» TEKS UNTUK DIANALISIS
○ ○ ○ ○ ○ ○ ○

Dengan mempertimbangkan payung hukum dan kondisi yang ada sekarang, sudah waktunya Kota Bandung menerapkan visi “pengelolaan Cagar Budaya untuk masyarakat”. Kebijakan pengelolaan “Cagar Budaya untuk masyarakat” membuat masyarakat dapat lebih aktif terlibat dalam pengelolaan Cagar Budaya. Daud Aris Tanudirjo memosisikan pemerintah sebagai steward dalam Pelestarian Cagar Budaya, yang bertanggungjawab akan kelestarian dan pemanfaatannya, sekaligus mendengarkan kemauan pemilik Cagar Budaya itu sendiri, yaitu masyarakat. Selain itu, ruang interpretasi Cagar Budaya juga perlu menerima keragaman kepentingan karena Cagar Budaya merupakan penghubung antara masa lalu dan masa kini, sehingga keragaman minat dan kepentingan akan masa lalu di mana kini beserta dampaknya perlu difasilitasi dan dimoderatori.

○ ○ ○ ○ ○ ○ ○

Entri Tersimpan

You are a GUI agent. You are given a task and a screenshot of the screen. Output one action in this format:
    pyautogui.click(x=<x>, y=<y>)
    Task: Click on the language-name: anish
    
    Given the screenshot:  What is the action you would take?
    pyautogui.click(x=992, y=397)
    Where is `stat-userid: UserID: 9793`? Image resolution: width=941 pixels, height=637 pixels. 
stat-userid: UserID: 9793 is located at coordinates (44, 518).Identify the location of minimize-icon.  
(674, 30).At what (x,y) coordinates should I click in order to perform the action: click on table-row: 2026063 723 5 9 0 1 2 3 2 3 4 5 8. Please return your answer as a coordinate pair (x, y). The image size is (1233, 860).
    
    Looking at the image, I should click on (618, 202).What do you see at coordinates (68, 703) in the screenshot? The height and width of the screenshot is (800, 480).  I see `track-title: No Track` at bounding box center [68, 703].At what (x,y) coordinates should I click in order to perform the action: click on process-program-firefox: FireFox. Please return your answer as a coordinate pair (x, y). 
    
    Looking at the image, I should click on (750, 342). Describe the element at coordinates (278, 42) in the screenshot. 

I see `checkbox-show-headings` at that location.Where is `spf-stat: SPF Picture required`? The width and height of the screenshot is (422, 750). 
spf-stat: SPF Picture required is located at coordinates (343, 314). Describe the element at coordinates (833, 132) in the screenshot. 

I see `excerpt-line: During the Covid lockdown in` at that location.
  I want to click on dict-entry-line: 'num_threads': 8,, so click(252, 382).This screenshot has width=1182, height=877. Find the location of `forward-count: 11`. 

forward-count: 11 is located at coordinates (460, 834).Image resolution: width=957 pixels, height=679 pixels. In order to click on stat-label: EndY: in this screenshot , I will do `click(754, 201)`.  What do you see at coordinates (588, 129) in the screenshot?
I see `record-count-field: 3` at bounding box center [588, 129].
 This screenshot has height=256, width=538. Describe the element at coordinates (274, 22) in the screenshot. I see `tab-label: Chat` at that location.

○ ○ ○ ○ ○ ○ ○

» TUGAS
#1 Ambil bagian teks tentang Cagar Budaya mulai dari "Dengan mempertimbangkan payung" sampai "difasilitasi dan dimoderatori.", termasuk kedua bagian itu.
#2 Menurut teks tentang Cagar Budaya, apa saja tanggung jawab atau tugas pemerintah sebagai steward? Tulis semuanya.
#3 Untuk tiap pernyataan berikut, jawab ya atau tidak sesuai teks tentang Cagar Budaya, lalu kutip kata-kata dari teks yang menjadi dasarnya.
(a) Daud Aris Tanudirjo memosisikan masyarakat sebagai steward dalam Pelestarian Cagar Budaya.
(b) Cagar Budaya disebut sebagai penghubung antara masa lalu dan masa kini.
(c) Kebijakan "Cagar Budaya untuk masyarakat" membuat masyarakat dapat lebih aktif terlibat dalam pengelolaannya.

» JAWABAN
#1
Dengan mempertimbangkan payung hukum dan kondisi yang ada sekarang, sudah waktunya Kota Bandung menerapkan visi “pengelolaan Cagar Budaya untuk masyarakat”. Kebijakan pengelolaan “Cagar Budaya untuk masyarakat” membuat masyarakat dapat lebih aktif terlibat dalam pengelolaan Cagar Budaya. Daud Aris Tanudirjo memosisikan pemerintah sebagai steward dalam Pelestarian Cagar Budaya, yang bertanggungjawab akan kelestarian dan pemanfaatannya, sekaligus mendengarkan kemauan pemilik Cagar Budaya itu sendiri, yaitu masyarakat. Selain itu, ruang interpretasi Cagar Budaya juga perlu menerima keragaman kepentingan karena Cagar Budaya merupakan penghubung antara masa lalu dan masa kini, sehingga keragaman minat dan kepentingan akan masa lalu di mana kini beserta dampaknya perlu difasilitasi dan dimoderatori.

#2
1. Bertanggung jawab atas kelestarian Cagar Budaya.
2. Bertanggung jawab atas pemanfaatan Cagar Budaya.
3. Mendengarkan kemauan pemilik Cagar Budaya, yaitu masyarakat.

#3
(a) Tidak: "Daud Aris Tanudirjo memosisikan pemerintah sebagai steward dalam Pelestarian Cagar Budaya"
(b) Ya: "Cagar Budaya merupakan penghubung antara masa lalu dan masa kini"
(c) Ya: "membuat masyarakat dapat lebih aktif terlibat dalam pengelolaan Cagar Budaya"